Караульные – правильнее было бы назвать их мальчишками, на двоих им вряд ли набиралось сорок лет – наблюдали за нами.
– А они? – спросил Пайл и добавил с шокирующей прямотой: – Мне их пристрелить? – Видимо, его тянуло испробовать автомат.
– Они нам ничего не сделали.
– Они собирались нас выдать.
– Почему бы нет? – сказал я. – Что мы здесь забыли? Это их страна.
Я разрядил винтовку и положил ее на пол.
– Вы же ее тут не оставите? – удивился Пайл.
– Староват я, чтобы бегать с винтовкой. И потом, это не моя война. Поторопимся!
Война была не моя, но я бы дорого заплатил, чтобы об этом знали люди в темноте. Я задул масляную лампу, спустил ноги в люк и нащупал лестницу. Слышал, как часовые шепчутся, словно заговорщики, на своем певучем языке.
– Сразу вперед, – скомандовал я Пайлу, – в рис! Только помните, там вода, не знаю, насколько глубокая. Готовы?
– Да.
– Спасибо за компанию.
– Всегда пожалуйста!
Я услышал у нас за спинами возню часовых; вдруг у них ножи? Голос в мегафоне стал категоричным, будто предлагал последний шанс на спасение. В темноте под нами раздался шорох. Крыса? Я заколебался.

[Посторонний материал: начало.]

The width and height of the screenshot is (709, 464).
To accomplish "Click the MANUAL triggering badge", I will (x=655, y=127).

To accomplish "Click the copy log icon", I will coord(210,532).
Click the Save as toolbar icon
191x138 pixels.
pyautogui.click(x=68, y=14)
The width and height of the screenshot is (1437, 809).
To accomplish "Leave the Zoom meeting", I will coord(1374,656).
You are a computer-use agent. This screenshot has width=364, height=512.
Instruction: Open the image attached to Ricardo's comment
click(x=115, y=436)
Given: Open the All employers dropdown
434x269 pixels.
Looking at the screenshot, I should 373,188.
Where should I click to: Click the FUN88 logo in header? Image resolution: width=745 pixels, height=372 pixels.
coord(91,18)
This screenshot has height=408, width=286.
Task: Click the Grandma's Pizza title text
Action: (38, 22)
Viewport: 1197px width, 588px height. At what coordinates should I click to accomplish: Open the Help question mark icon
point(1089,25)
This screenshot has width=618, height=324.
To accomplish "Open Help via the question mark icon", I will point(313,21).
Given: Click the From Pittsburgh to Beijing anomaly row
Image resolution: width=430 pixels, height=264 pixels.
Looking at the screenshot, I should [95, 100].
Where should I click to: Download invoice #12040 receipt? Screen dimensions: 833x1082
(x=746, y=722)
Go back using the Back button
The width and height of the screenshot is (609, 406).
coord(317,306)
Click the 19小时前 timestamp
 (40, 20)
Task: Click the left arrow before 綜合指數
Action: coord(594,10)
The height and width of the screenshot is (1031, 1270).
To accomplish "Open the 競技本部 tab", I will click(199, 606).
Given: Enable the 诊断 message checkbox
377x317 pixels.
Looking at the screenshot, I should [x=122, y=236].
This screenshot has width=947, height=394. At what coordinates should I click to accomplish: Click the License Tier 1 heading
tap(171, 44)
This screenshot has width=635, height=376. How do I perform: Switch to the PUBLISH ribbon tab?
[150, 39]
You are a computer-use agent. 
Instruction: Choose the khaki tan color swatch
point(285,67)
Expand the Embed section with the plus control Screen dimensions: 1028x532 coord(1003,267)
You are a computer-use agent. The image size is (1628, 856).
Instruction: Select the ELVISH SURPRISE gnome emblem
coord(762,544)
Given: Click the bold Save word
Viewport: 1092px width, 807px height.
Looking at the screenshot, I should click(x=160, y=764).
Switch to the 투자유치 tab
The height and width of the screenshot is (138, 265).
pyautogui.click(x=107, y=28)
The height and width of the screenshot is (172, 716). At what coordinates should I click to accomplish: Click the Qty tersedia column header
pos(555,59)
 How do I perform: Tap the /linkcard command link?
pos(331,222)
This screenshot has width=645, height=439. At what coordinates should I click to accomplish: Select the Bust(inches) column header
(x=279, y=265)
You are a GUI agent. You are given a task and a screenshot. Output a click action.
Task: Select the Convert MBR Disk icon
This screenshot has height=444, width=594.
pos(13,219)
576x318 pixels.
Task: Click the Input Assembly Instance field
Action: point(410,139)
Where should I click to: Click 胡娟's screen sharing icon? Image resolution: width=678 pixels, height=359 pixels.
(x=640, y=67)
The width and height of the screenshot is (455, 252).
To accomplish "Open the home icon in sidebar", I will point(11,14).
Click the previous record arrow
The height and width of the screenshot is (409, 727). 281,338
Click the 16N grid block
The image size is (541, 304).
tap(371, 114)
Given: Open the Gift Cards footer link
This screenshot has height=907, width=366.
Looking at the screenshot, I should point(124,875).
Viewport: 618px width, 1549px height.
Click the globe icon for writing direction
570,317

– Жаль, выпить нечего, – прошептал я.
По лестнице что-то поднималось: я ничего не слышал, но ступеньки у меня под ногами содрогались.
– Зачем вы медлите? – спросил Пайл.
Не знаю, почему подумал о безмолвно поднимавшейся массе как неодушевленном предмете. По лестнице мог лезть только человек, тем не менее я не мог представить человека, подобного мне, – скорее уж животное, крадущееся с целью убийства, тихо и уверенно, с безжалостностью и чуждой мне кровожадностью. Лестница вибрировала, я уже воображал нацелившийся на меня хищный взгляд. Самообладание окончательно покинуло меня, и я спрыгнул вниз. Там ничего не оказалось, кроме рыхлой земли, схватившей меня за лодыжку и вывернувшей ее, как могла бы сделать только живая рука. Я слышал, как спускается по лестнице Пайл; до меня дошло, что я повел себя как испуганный дурень, не распознавший своей собственной дрожи. А я-то мнил себя суровым типом, прирожденным наблюдателем, настоящим репортером, для которого истина дороже всего! Я выпрямился – и чуть не упал от боли. Пришлось тащиться к полю, волоча ногу; было слышно, как меня нагоняет Пайл. Вскоре наверху, на вышке, разорвался снаряд базуки, и я опять рухнул лицом вниз.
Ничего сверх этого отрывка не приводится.